═══ Dataset ═══

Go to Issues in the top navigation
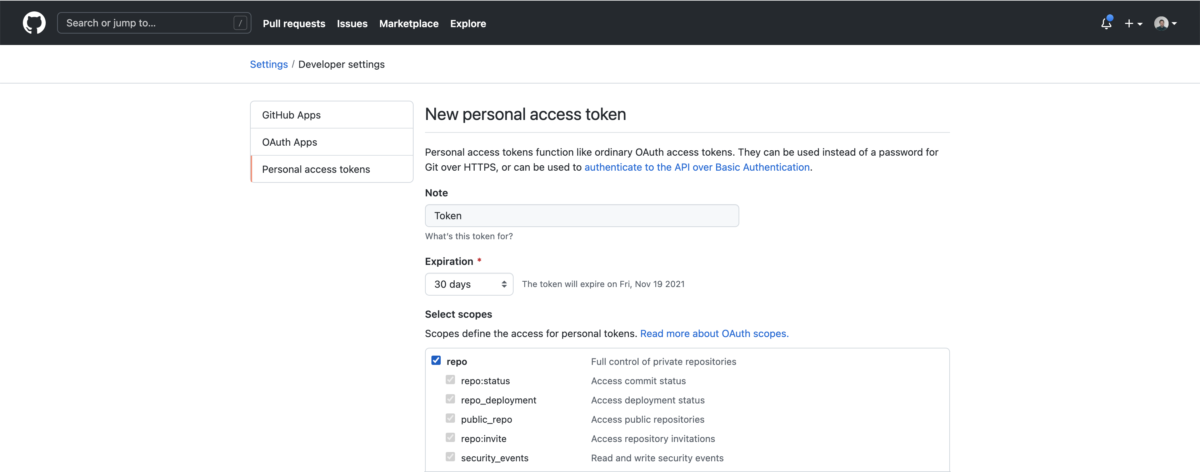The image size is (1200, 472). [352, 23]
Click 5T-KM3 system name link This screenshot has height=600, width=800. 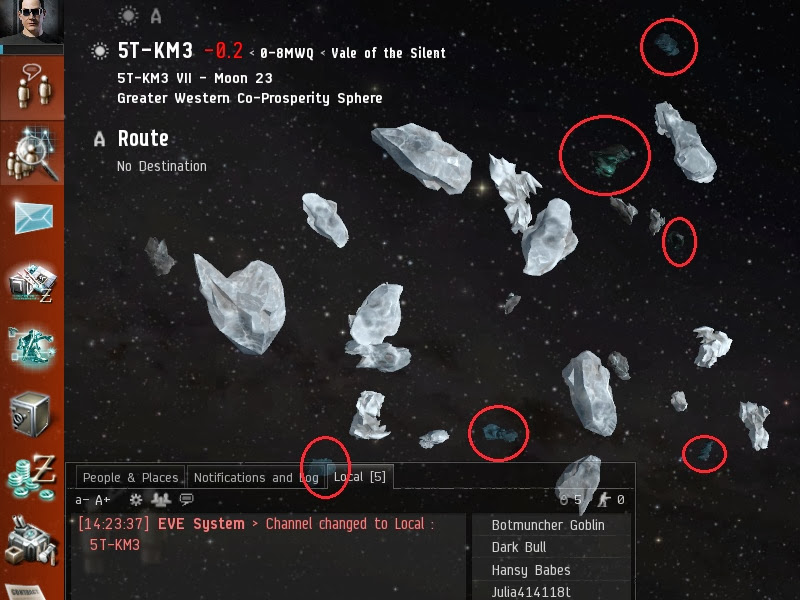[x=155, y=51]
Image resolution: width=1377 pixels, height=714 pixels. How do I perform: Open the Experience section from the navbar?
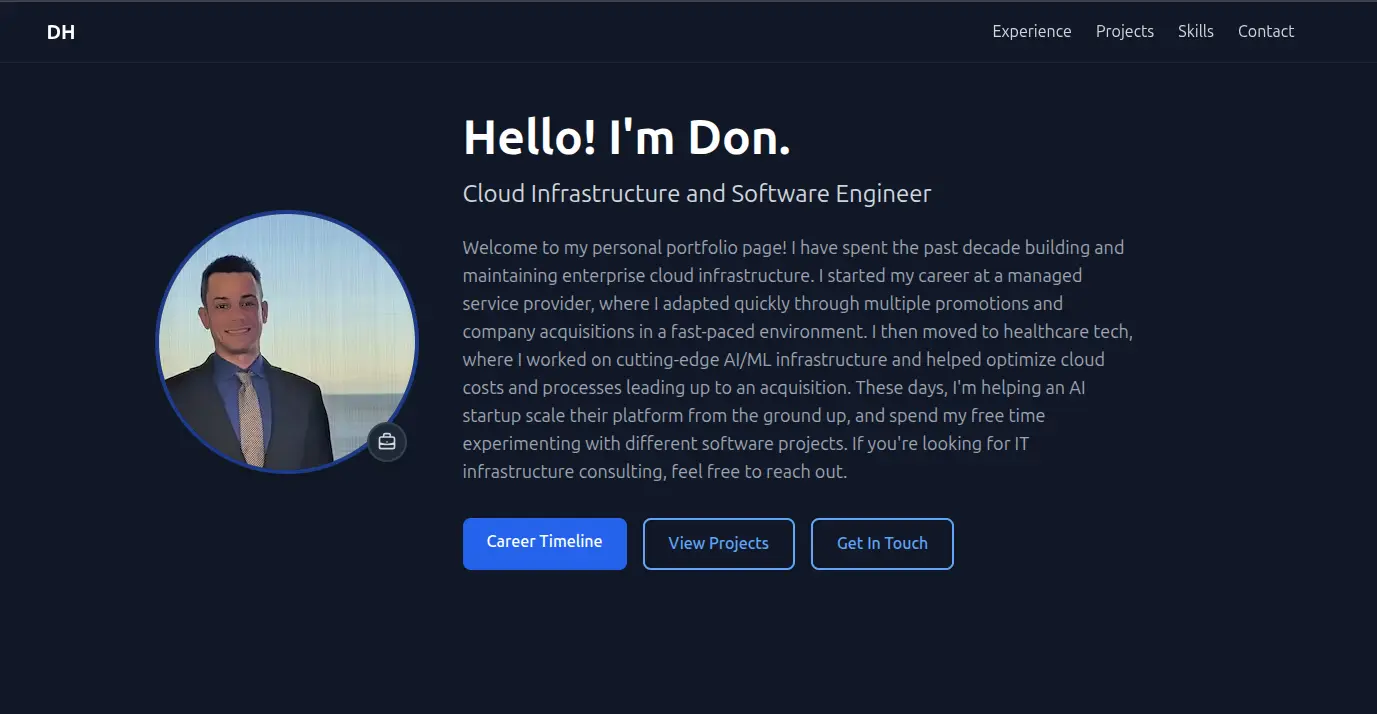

═══
═══ Dataset ═══

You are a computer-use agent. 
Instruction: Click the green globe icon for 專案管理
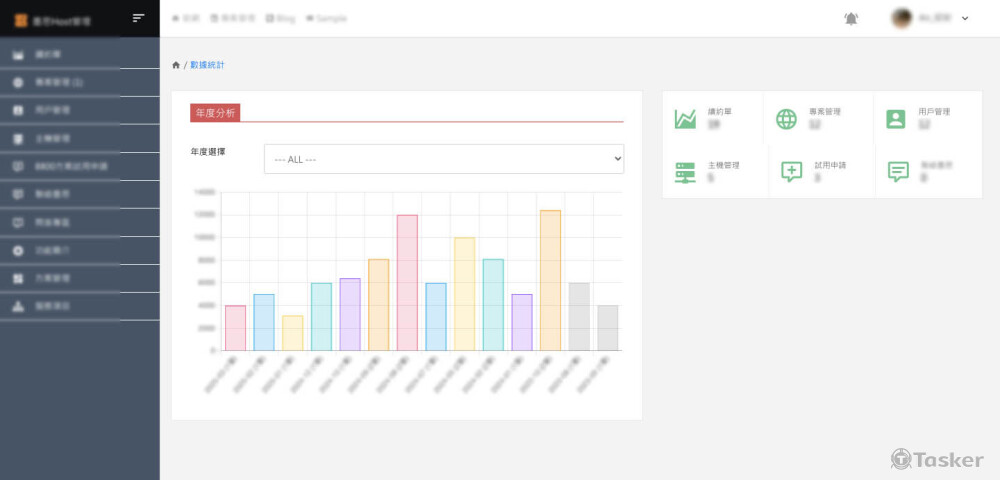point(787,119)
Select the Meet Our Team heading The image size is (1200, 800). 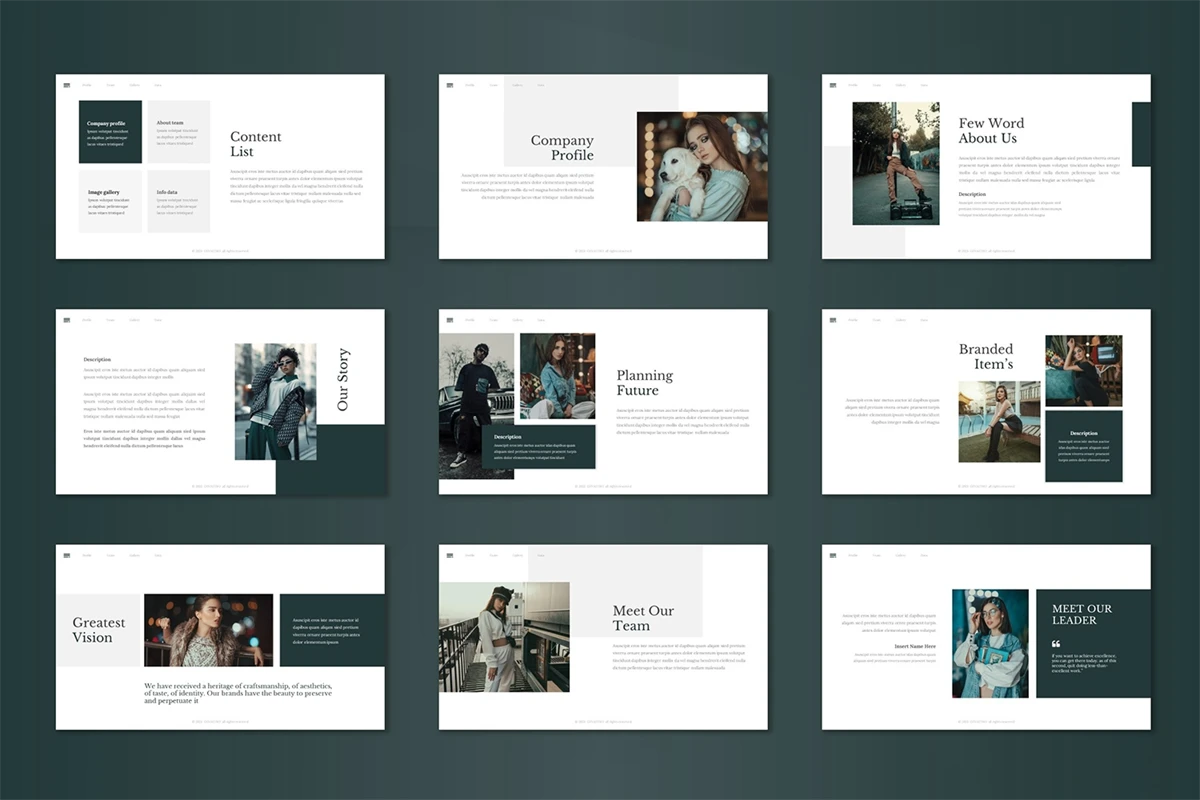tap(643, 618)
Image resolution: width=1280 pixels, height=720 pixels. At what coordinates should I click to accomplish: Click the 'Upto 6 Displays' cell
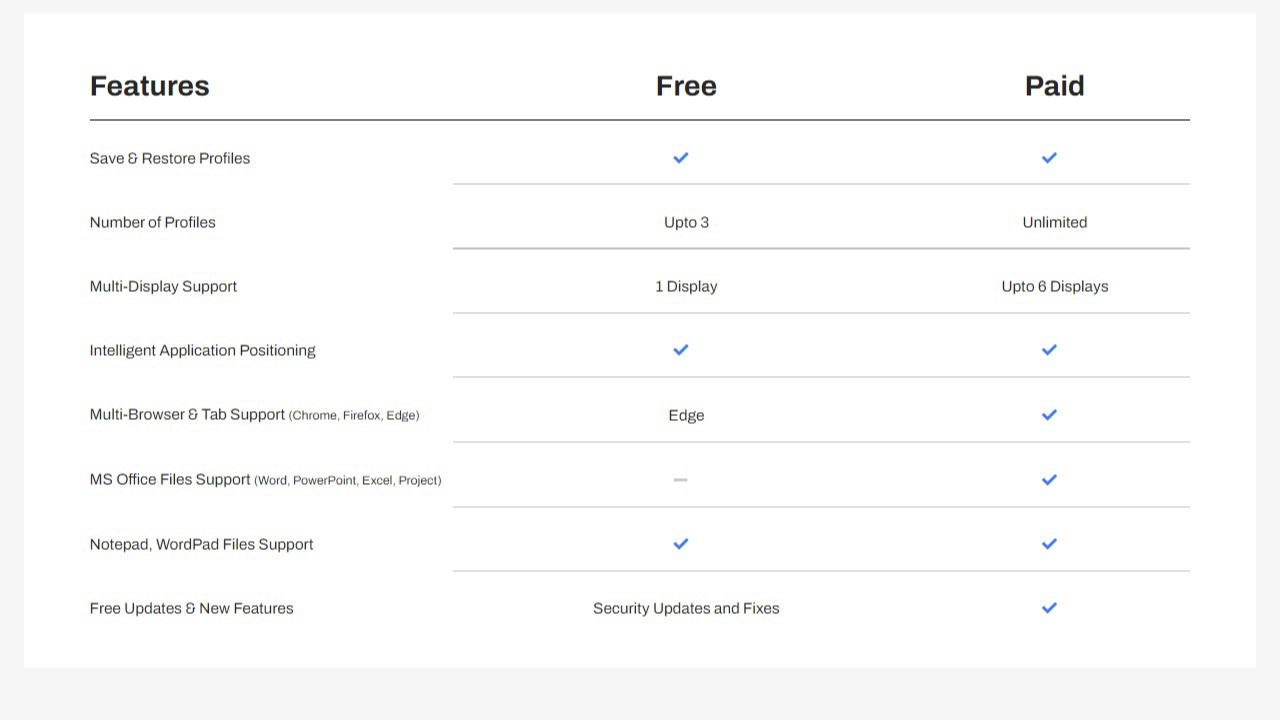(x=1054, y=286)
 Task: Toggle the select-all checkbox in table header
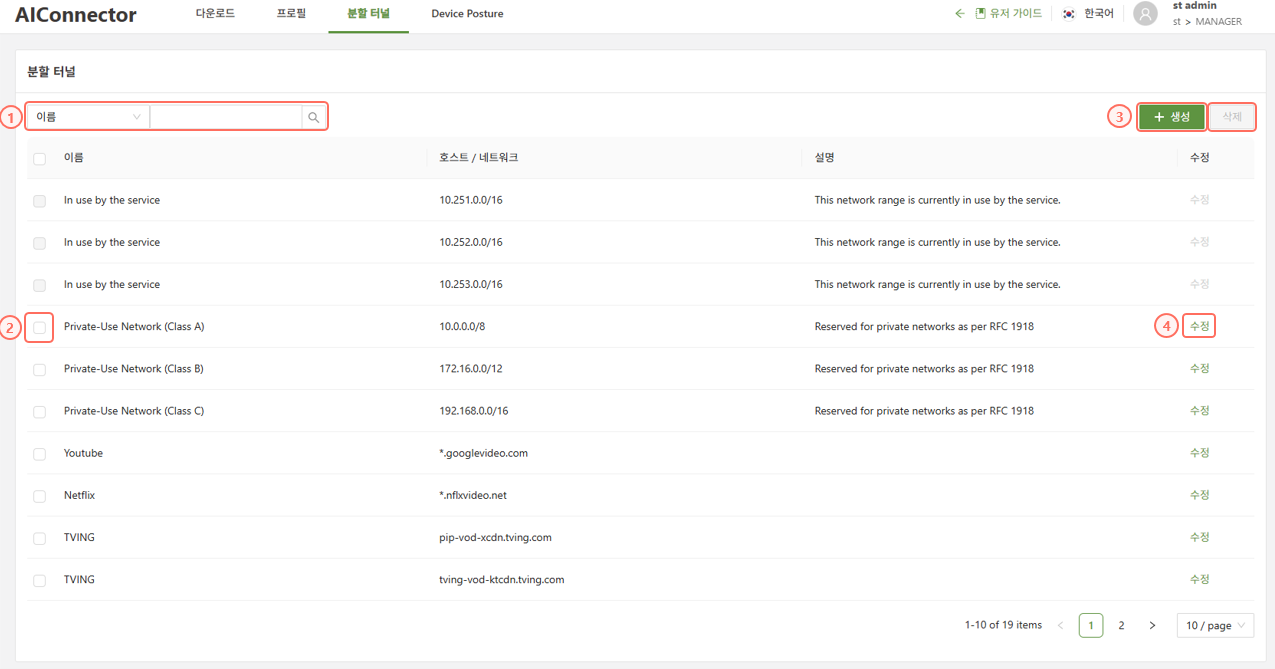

═══
═══ Dataset ═══

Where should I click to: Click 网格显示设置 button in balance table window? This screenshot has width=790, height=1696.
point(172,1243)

═══

Exercise details: Make an exact copy of the lines above, beginning with the line with "Image resolution: width=1280" and ending with the line with "Task: Toggle the", and keep the pictures out of it.

Task output:
Image resolution: width=1280 pixels, height=720 pixels. At what coordinates should I click to accomplish: Click the 'Upto 6 Displays' cell
(x=1054, y=286)
 Task: Toggle the select-all checkbox in table header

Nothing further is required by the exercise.